Items from a dataset
────────────────────────────────────────

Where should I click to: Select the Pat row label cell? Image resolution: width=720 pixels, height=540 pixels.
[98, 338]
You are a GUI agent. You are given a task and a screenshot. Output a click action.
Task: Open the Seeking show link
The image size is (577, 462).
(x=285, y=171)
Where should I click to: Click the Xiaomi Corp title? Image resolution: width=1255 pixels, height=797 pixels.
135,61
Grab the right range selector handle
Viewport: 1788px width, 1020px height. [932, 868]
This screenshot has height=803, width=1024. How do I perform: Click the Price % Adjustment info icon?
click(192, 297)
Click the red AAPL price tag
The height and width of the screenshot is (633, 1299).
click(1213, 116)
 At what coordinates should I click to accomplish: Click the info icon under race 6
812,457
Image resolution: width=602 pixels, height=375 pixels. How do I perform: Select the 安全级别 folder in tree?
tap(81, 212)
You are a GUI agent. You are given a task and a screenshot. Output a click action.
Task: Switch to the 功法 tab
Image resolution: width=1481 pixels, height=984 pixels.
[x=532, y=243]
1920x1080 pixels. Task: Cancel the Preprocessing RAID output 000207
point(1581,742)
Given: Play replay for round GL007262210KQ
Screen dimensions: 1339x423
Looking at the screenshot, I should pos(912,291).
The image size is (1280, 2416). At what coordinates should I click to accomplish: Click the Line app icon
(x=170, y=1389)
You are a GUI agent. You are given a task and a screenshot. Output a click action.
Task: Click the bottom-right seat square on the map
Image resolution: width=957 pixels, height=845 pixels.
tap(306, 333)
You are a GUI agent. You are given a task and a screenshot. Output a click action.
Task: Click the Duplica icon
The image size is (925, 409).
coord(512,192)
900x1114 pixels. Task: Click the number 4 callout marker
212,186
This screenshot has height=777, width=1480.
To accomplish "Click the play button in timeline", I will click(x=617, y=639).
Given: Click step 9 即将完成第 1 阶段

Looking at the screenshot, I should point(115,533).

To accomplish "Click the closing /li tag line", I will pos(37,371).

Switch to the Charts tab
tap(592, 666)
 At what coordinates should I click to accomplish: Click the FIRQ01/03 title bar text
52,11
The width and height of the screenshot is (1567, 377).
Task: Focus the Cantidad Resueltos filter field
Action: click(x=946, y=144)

────────────────────────────────────────

■ **Problem to solve**: For every line above that includes the word "will", return the line.

■ **Answer to this problem**:
To accomplish "Click the play button in timeline", I will click(x=617, y=639).
To accomplish "Click the closing /li tag line", I will pos(37,371).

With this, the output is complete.